Following the recent reappearance of the present painting, technical research consisting of a dendrochronological analysis of the oak supported by Prof. Dr. Peter Klein and X-ray radiographic examination made at the Ateneum in Helsinki, Finland, have confirmed the present painting to be a studio replica of the Buckland Abbey painting, probably dating from roughly the same time as the latter and carrying all the characteristic features of Rembrandt’s studio production of the time. Among these characteristics is the use of an oak support from a Polish/Baltic tree consisting of three planks, for which the earliest felling date was established at 1624, allowing a creation from 1632 and upwards. See Peter Klein’s report dated the 28th of September 2016. Although X-rays revealed an execution of the painting showing no changes in the creative process, it nonetheless showed the use of so called reserves in its execution, meaning that it was painted from back to front with recesses reserved in the background to be filled in later with the figure and the costume. Such an execution is also to be discerned with the naked eye, for instance along the cape.
######
*TO BE DONE*:
• 1. In the passage on the painting's technical research, what earliest felling date was established for the oak support?
• 2. Translate this sentence from the passage on the painting's technical research into Spanish: "Such an execution is also to be discerned with the naked eye, for instance along the cape."
• 3. Resume the passage on the painting's technical research, carrying it on past its last sentence.
######
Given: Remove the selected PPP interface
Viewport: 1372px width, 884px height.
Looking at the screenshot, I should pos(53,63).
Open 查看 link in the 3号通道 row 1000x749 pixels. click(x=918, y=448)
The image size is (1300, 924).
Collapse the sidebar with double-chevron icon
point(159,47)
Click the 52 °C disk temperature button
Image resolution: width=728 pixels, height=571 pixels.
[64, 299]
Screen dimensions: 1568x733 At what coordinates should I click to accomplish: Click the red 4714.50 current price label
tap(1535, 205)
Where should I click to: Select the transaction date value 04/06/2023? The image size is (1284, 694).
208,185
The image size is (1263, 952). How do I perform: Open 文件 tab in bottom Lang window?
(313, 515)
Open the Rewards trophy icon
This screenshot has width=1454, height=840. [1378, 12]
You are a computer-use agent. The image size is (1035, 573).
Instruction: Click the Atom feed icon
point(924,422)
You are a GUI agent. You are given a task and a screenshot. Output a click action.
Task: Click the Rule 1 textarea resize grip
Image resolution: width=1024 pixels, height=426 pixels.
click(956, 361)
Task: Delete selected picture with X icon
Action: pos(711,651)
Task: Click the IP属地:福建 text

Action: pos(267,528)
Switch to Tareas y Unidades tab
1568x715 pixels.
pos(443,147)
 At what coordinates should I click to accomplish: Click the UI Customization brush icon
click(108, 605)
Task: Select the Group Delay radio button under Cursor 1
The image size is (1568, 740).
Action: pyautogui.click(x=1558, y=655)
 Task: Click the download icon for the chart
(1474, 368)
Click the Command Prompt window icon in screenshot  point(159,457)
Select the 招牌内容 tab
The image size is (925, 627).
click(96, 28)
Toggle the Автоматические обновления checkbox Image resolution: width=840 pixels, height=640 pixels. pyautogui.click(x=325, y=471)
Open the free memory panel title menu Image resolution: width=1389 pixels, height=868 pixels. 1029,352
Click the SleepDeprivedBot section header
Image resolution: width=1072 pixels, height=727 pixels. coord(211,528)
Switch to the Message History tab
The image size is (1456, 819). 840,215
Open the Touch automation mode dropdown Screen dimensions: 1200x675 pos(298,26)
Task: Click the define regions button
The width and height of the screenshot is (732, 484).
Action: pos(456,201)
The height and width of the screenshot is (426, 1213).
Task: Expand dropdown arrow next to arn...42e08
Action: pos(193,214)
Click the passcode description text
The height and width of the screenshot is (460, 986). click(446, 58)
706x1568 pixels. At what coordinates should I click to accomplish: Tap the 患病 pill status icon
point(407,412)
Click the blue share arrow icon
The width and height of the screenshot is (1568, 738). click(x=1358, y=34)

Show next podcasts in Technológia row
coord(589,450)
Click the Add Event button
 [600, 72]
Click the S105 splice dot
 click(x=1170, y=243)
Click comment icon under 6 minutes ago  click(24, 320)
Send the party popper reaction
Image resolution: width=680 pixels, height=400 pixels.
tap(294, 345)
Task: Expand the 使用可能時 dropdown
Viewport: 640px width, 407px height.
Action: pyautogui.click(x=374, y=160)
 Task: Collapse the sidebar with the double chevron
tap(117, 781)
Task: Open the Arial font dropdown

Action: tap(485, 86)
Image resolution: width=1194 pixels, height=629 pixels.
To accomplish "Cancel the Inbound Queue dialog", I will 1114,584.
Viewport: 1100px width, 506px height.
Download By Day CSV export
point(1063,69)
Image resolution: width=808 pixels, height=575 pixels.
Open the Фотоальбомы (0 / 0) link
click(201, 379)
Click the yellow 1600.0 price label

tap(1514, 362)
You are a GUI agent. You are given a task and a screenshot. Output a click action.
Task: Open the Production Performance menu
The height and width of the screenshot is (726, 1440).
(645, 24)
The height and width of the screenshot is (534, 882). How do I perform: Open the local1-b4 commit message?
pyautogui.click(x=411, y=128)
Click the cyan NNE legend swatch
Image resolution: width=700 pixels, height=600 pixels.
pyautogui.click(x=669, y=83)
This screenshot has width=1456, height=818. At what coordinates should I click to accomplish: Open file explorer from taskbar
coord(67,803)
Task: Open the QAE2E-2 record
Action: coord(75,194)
######
*TASK ANSWERS*:
• 1. 1624

• 2. Tal ejecución también puede apreciarse a simple vista, por ejemplo a lo largo de la capa.

• 3.
As shown in E. van de Wetering, A Corpus etc. IV, Rembrandt’s production of self portraits was frequently accompanied by workshop copies and variants. Rembrandt’s contemporaries, especially the art lovers and painters among them, must have been familiar with Rembrandt’s features, given the frequency of which they could see these in the widely spread etched self portraits. Thus, one may assume that the present composition is rather intended as a self portrait than as a random tronie. In J. Bruyn.et.al. A Corpus III, it was remarked that in more than in other representations of Rembrandt by himself or his pupils, the emphasis in the present composition was placed on the idea of Vanitas, not only in the costly garb with the gorget and ostrich plumes but also in the distinctly rendered cast shadow, which reminds to Job:8-9: ‘because our days upon earth are a shadow’. That the painting indeed was understood as Vanitas in the 17th century, becomes evident from the inclusion of a pen and ink copy on paper in Susenier’s Vanitas still life, oil on canvas, 59,7 x 73,7 cm, sold at Sotheby’s New York, 24 January 2008, lot 202.

The half length figure of Rembrandt with feathered cap and with his eyes cast in shadow, such as seen in the present painting, is an important composition in Rembrandt’s oeuvre. It shows Rembrandt’s mastery in depicting a subtle interplay between light, shade and reflected light in the pockets of the eyes. In this feature, the composition is linked to the “Self portrait with shaded eyes” of 1634, now in the Leiden collection, New York (inv.no. RR-110) and the “Self portrait with a velvet beret and gold chain” of between 1633/6, in the Gemäldegalerie, Berlin (inv.no 808). It is also seen in the “Standard Bearer” from 1636, in the Rothschild collection, Paris. From this group as much as the various versions of the present composition, E. van de Wetering, op.cit., IV, p. 234 observed that by 1634 Rembrandt had developed the formula for the partially shadowed face which in the subsequent years was further exploited and used by the pupils in the studio.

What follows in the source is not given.